İran iç politikası konusunda uzmanlaşmış Fararu internet sitesine konuşan Felahatpişe, “Laricani'nin atanmasının İranlıların gerilimi azaltma çabalarının bir parçası olduğunu düşünüyorum. Bu, ülkenin siyasi yönetim sistemindeki pahalı bir hatanın düzeltilmesi olarak görülebilir” dedi. Felahatpişe, son yıllarda askerlerin bu pozisyondaki hakimiyetini ve politikacıların geri çekilmesini eleştirdi.

Felahatpişe sözlerini şöyle sürdürdü: “Pezeşkiyan hükümetinin dışişleri bakanı bile parlamentonun güvenini kazanmak için mecliste askeri sicilini sergiledi. İran'ın bazı diplomatik seçeneklerini kaybetmesine neden olan boşluklardan biri, savaş öncesinde Ulusal Güvenlik Yüksek Konseyi'nin diplomasi alanında hiçbir rol oynamamış olmasıdır.
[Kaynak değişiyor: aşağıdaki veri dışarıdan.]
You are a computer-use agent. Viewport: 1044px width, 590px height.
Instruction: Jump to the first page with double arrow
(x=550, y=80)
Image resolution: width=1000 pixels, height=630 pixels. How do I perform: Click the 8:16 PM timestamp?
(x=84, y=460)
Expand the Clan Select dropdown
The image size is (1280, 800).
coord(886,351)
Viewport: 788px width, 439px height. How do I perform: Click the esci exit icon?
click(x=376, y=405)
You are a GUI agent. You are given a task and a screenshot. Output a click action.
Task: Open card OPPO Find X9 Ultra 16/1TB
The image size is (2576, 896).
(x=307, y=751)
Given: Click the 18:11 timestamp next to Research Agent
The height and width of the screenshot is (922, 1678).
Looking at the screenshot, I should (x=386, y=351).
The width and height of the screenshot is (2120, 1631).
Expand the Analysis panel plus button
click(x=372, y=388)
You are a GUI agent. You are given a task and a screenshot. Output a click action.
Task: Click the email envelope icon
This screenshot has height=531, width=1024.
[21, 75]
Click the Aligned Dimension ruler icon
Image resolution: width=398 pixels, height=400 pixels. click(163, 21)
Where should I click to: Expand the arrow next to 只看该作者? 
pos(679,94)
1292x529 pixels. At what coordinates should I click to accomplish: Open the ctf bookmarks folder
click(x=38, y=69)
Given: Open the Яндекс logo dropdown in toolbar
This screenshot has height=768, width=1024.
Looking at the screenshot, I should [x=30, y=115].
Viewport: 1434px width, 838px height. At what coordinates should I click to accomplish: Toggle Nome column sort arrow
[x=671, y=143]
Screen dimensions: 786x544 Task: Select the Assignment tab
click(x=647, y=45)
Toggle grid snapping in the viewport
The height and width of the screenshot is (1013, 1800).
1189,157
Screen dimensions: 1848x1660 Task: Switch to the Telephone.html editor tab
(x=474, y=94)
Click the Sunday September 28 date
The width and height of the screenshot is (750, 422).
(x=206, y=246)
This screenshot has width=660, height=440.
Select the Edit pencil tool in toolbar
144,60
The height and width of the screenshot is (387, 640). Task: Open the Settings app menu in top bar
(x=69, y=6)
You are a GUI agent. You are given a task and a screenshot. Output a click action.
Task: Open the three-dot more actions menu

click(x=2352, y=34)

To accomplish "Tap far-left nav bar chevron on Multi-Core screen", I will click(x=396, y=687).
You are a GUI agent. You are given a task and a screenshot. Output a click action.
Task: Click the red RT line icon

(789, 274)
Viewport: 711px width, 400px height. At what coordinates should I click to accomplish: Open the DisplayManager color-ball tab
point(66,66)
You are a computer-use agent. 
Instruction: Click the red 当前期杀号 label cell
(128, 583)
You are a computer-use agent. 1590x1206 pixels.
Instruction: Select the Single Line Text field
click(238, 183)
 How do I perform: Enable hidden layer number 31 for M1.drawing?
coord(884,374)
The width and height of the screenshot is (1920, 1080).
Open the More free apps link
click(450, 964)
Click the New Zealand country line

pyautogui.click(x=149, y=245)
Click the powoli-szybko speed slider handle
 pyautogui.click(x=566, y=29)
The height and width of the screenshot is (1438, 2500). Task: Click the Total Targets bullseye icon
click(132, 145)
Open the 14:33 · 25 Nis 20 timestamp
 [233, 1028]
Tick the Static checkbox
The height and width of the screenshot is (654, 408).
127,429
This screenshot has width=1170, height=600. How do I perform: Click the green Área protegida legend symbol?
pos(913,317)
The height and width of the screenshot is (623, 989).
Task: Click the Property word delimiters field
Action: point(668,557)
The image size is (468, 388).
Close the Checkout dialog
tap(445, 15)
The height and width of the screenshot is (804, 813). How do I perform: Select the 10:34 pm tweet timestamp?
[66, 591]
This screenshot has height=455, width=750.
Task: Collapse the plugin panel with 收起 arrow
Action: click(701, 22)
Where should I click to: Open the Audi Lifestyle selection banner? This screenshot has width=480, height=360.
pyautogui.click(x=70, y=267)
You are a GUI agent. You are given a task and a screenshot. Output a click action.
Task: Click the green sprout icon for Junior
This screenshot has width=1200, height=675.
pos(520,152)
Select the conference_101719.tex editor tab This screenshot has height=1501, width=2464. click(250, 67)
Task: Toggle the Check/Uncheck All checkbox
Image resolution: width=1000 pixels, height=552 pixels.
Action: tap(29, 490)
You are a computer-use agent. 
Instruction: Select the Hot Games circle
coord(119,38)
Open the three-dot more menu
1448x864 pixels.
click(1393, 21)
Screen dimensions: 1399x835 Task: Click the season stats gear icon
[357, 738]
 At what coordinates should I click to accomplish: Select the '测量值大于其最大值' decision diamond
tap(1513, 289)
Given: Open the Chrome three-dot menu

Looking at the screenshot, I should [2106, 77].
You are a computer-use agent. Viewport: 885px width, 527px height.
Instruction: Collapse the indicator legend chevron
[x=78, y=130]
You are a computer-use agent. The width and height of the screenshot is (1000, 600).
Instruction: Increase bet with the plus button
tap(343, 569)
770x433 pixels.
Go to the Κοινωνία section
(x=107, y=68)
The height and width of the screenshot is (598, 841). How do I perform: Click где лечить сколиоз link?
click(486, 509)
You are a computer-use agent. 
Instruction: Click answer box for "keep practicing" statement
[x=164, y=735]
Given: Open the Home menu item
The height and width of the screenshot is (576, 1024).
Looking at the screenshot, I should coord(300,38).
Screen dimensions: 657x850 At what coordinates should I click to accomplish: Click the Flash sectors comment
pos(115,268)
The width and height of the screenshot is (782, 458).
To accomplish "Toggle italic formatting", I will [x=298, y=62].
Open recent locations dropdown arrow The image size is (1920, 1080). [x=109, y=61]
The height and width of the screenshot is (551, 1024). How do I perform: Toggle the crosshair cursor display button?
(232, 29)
Ne yazık ki, Ulusal Güvenlik Yüksek Konseyi Genel Sekreterliği mevcut gelişmeler ve tehditler hakkında siyasi analiz yapmaktan yoksundu.”

Laricani'nin atanmasının ilk sonucunun ‘İran'ın ulusal güvenliğini diplomasi çerçevesinde gördüğü mesajını Batı'ya vermek’ olacağını öngören Felahatpişe şu ifadeleri kullandı: “Geçmişteki savaş önlenebilirdi, olası bir savaş da önlenebilir. Diplomatlar müzakere masasının mimarlarıdır. Dostlar ve düşmanlar dahil tüm tarafların ulusal çıkarlarını ortaya koymakla yükümlüdürler ve buna dayanarak müzakere masasını düzenlerler.”

Felahatpişe, Trump'ın ‘Kongre'deki çoğunluğunu kaybetmeden önce 4 trilyon dolarlık anlaşmayı gerçekleştirme şansının sınırlı olduğunu’ ve ‘şirketlerin bölgedeki güvensizlikten endişe duyduğunu’ belirtti. Felahatpişe, İran'ın ‘istikrar peşinde olduğunu’ ve Netanyahu'nun ‘kendi siyasi çıkarları için savaşı uzatmaya çalıştığını’ iddia etti.